Alami realizes that his ideas contrast sharply with those of the radical groups, some of which prefer to see the Palestinians remain in a constant state of “struggle,” rather than build successful lives without an independent Palestinian state. He notes that Fayyad’s reforms and the growing Palestinian middle class have not diminished their drive for self-determination. “Even though things are much better economically than they were, people are no less interested in the politics of the region.”
Many of those radical positions are espoused by foreign groups, some represented by NGOs that operate in the PA. Alami emphasizes the foreignness of those groups. “Their agendas are not always our agendas,” said Alami. “I have even been approached by governments for support of ideas for projects that they apparently feel strongly about, but that, in my judgment, will not benefit Palestinians. I tell them politely but firmly, thanks but no thanks.”
Israel has its own agendas and interests. In the tech field, though, Alami thinks they are closely aligned with the Palestinians’. “I strongly agree with the Israelis who see the region as having a great tech potential,” he said. “The Palestinians need help and Israel has the resources to provide it, and many in Israel have told me that they want to help.”
Many Israeli tech executives already work on projects to raise the level of technology education and entrepreneurship among Palestinians.
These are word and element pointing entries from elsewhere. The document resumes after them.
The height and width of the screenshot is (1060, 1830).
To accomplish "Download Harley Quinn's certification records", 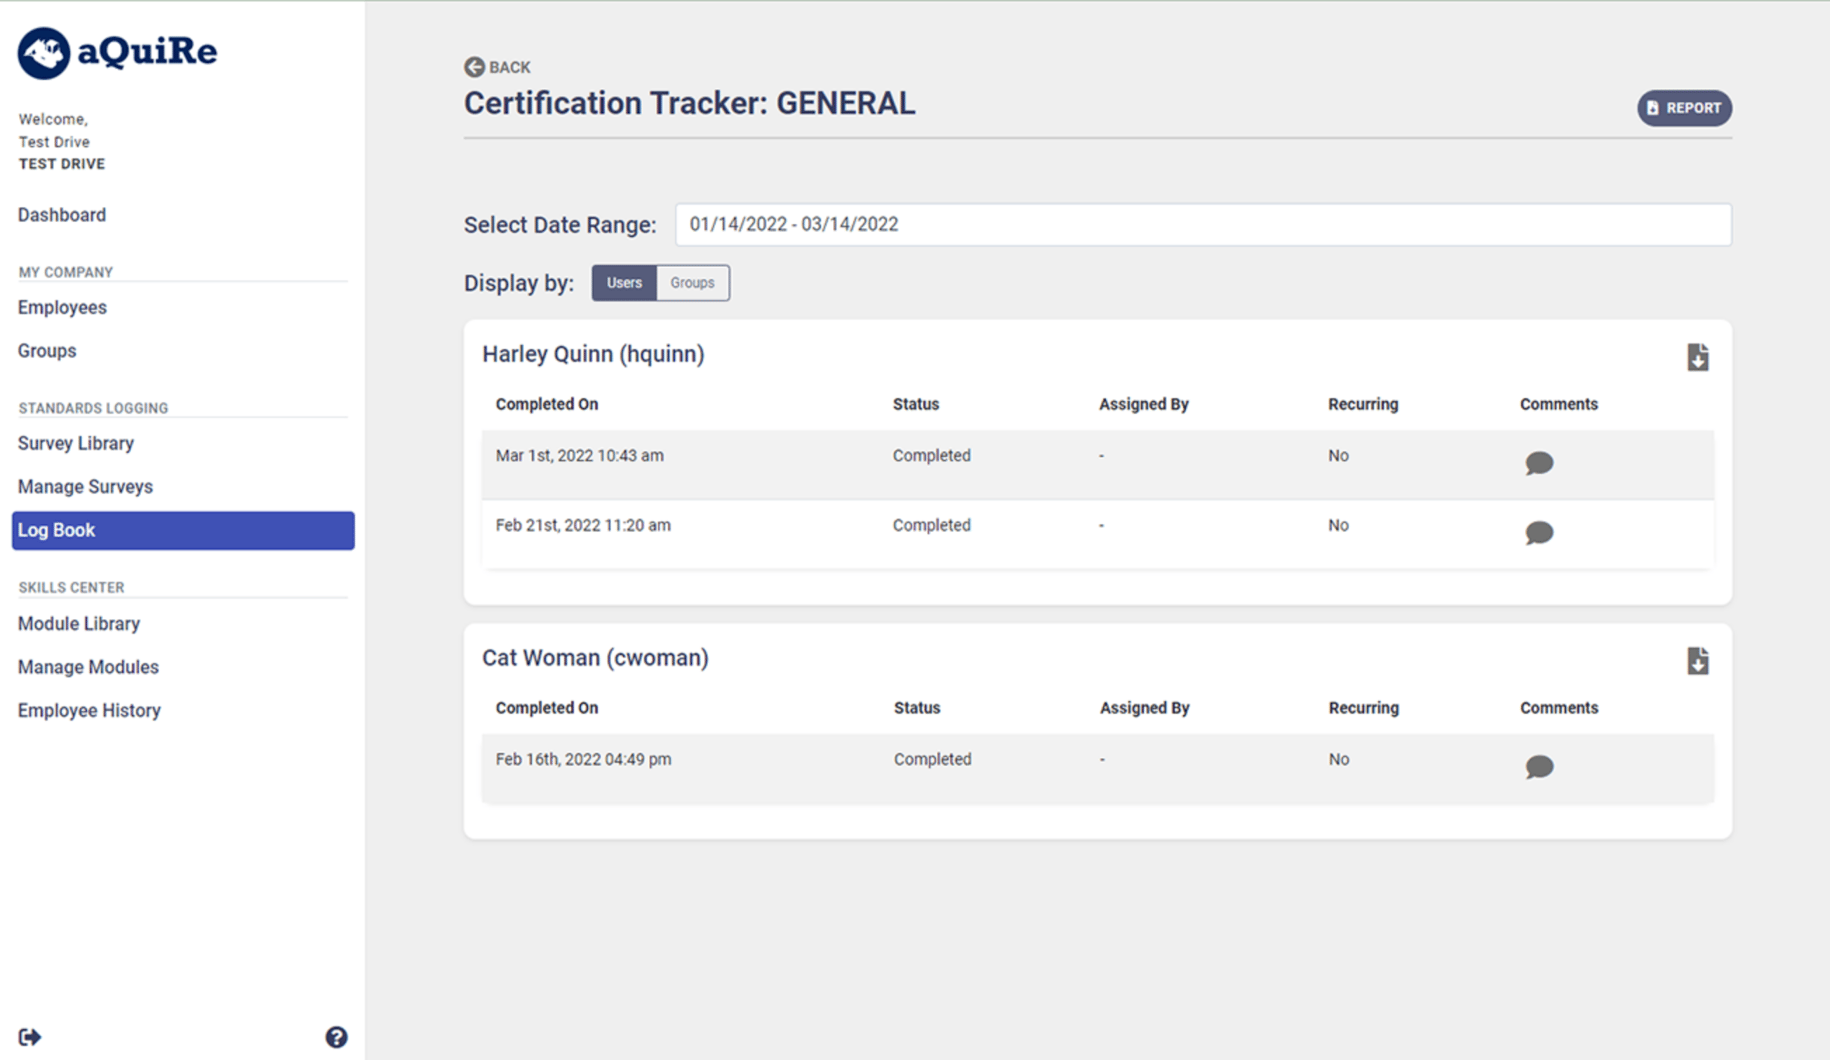I will [1697, 357].
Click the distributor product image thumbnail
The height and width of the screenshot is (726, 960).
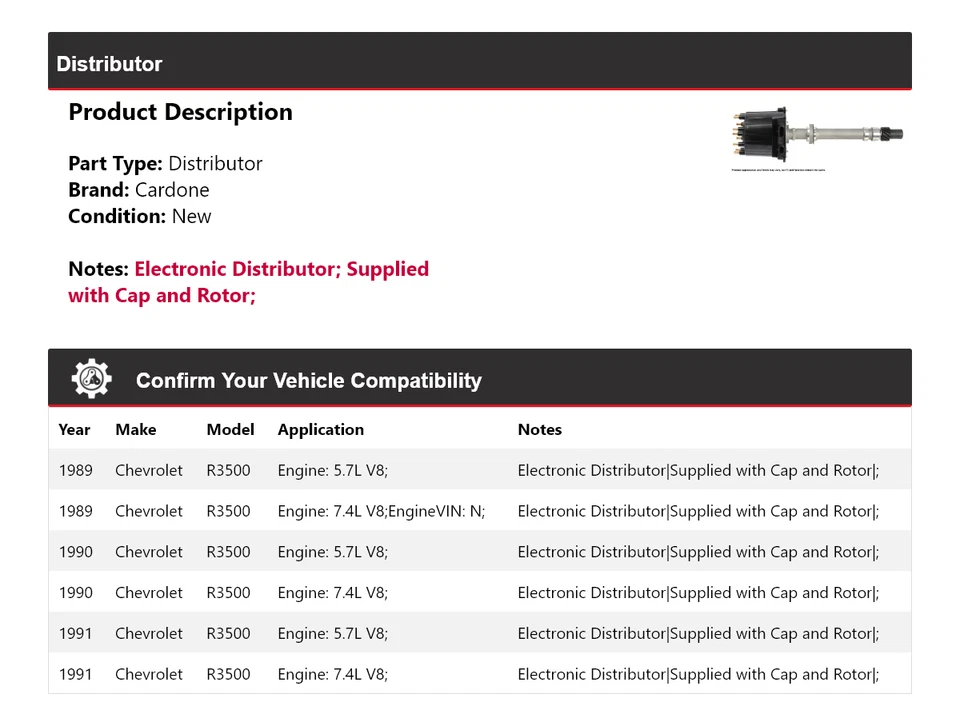(817, 136)
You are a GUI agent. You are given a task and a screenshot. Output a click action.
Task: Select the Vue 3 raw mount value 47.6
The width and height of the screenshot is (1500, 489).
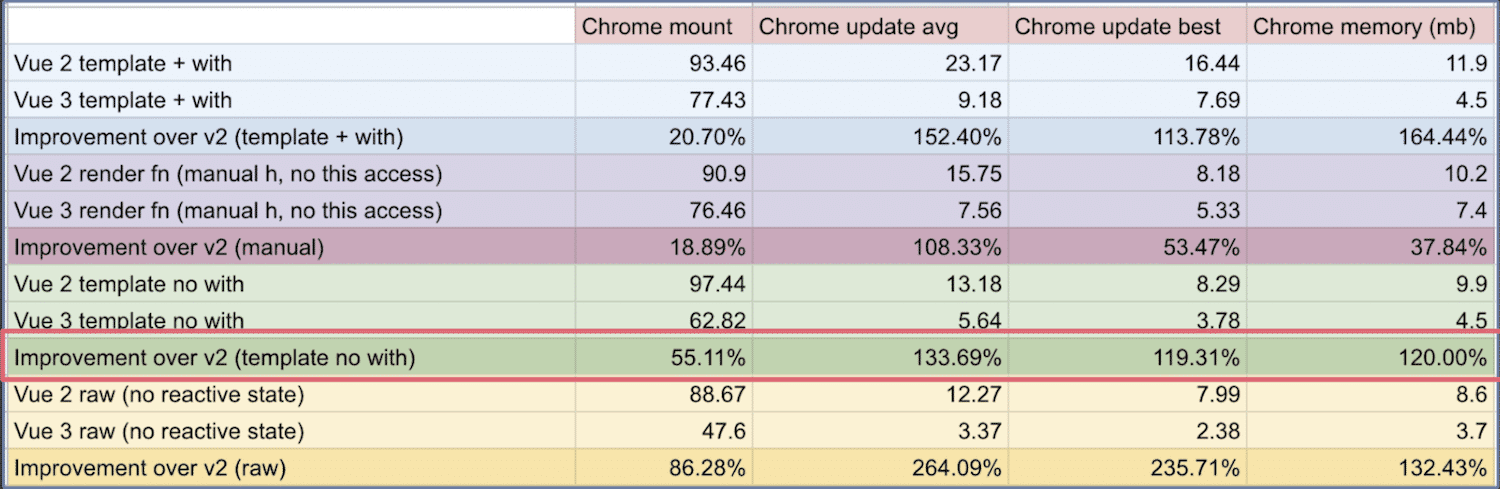coord(663,431)
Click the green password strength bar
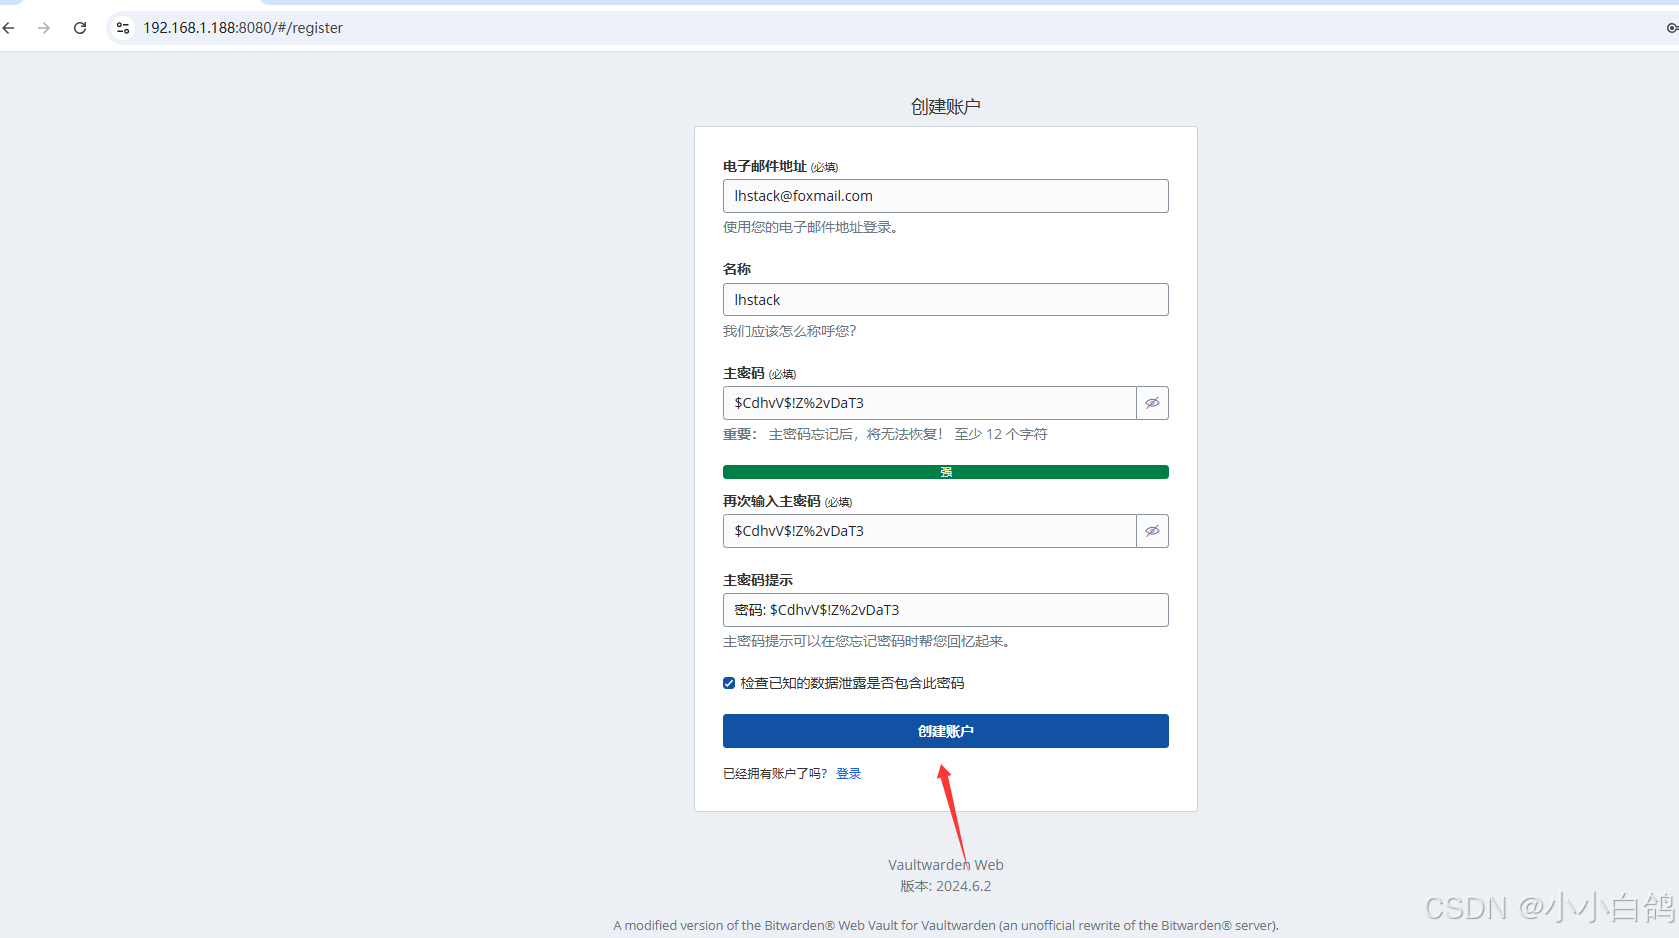Screen dimensions: 1679x938 [x=945, y=472]
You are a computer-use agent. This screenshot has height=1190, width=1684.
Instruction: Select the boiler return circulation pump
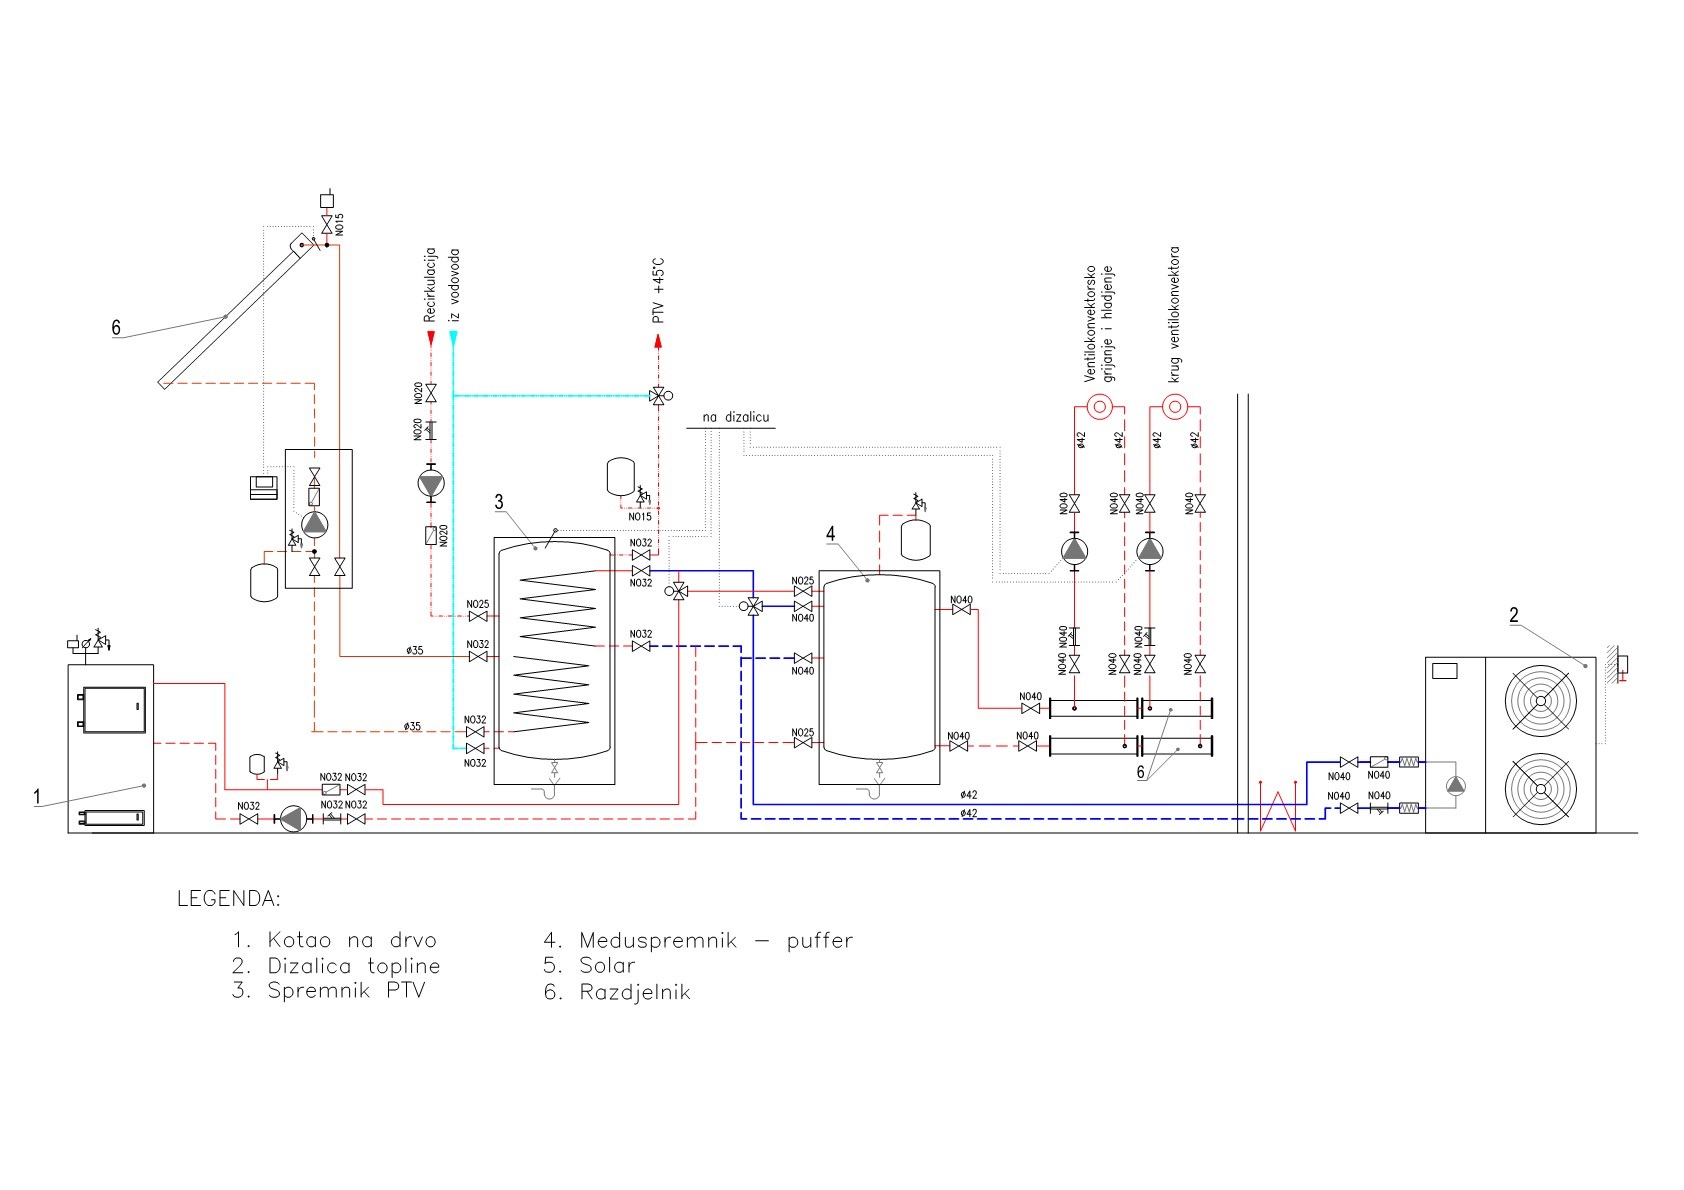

All of them work “under the radar” in order to prevent bad publicity — or worse — that would ruin the delicate ties that many in the tech industry on both sides, Alami included, have struggled to build. “It’s a matter of time,” he said. “We’ve come a long way since we started and we have a way to go, but the idea of tech cooperation with each other is something we all want and will eventually come to the fore.”
Among the groups that don’t seem to want it are the BDS (boycott, divestment and sanctions) groups around the world that advocate boycotting products made in the West Bank, or even Israel proper. As an advocate of Israeli cooperation to help Palestinians economically, Alami would support companies such as SodaStream, a favorite target of BDS groups which employs a large number of Palestinians. SodaStream claims that it pays the workers at its Ma’ale Adumim factory better salaries, and provides more benefits, than they could get anywhere else, and Alami does not disagree.
The problem is SodaStream’s location. The ever-practical Alami has a solution for the company. “I don’t see SodaStream as a ‘colonial power’ taking advantage of Palestinians,” he said. “I have been to their factory, and have no problem with their policies.” Nor does he object to the fact that its owners are Israeli and take the profits home. “That’s what investment is all about,” he added.
“But why does the factory need to be in Ma’ale Adumim? If most of the workers are Palestinian, why not locate it in the PA? I promise that if they were willing, they could in one day find a foreign government that would build them a factory in Jericho, for free,” said Alami. “They would be heroes instead of goats, praised for developing the Palestinian economy. And they could even sell in Arab countries, expanding their market. They are already busing in most of their workers from Jericho. Instead, why not build the factory where the workers are? That would, I guarantee, solve all their problems.”